Olive Oil Production and Our History:
Olive oil production is no small task. In fact, in the 19th century, farmers in Olevano sul Tusciano had to enlist donkeys to help them make olive oil. The animals helped transport the harvested olives, as well as turn the heavy, granite olive press. It wasn't until after World War I that the first mechanical press was installed in Olevano sul Tusciano. Enter Michele Fierro, who realized that mechanization was the key to production. His frantoio, or olive mill, became the talk of the land. Thus, the beginning of Olevano sul Tusciano's first cold-press extra-virgin olive oil
While mechanization got rid of the donkeys, olives still need a lot of human love and attention. At Olevano, olives are hand-picked from the trees, and several times over - an expensive but essential undertaking in order to ensure that the olives are not bruised and that they are perfectly ripe (olives mature at different times). The harvest takes place in October and November, when the color of the fruit is reddish-purple but the dark pigmentation has not yet penetrated the olive pulp, which would make the oil taste acidic.

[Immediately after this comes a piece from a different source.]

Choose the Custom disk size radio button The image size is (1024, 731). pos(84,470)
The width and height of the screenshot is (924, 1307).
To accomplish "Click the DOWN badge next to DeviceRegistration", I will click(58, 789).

The hills of Olevano sul Tusciano nurture mostly Rotondella and Carpellese olives, with the Frantoio and Leccino cultivars being introduced within the last century. The Rotondella olive (so called for its particularly round shape) has been flourishing in this area of Campania since 540 BC, infusing these oils with tradition and history. The olive species date back some 2000 years, and, in fact, some of our trees are centuries old! Within 12 hours of harvest, the olives are pressed - no heat or chemical treatments applied at all - hence the label "first cold-press." The resulting oil must have an acidity level less than 1 percent in order to be called "extra-virgin." Olevano's harvests have produced oil with an acidity level as low as 0.22%.
About Our Oil:
The following is a description from our "professional tasters":
"This oil, or liquid gold, as it was once named, is of a rich, green color with a hint of gold. It has a rich, fruity aroma, similar to green leaves, herbs and raw tomatoes. It has a full-bodied buttery flavor, pleasantly spicy with a hint of artichoke and thistle."
Now you know why we say "to taste is to know!"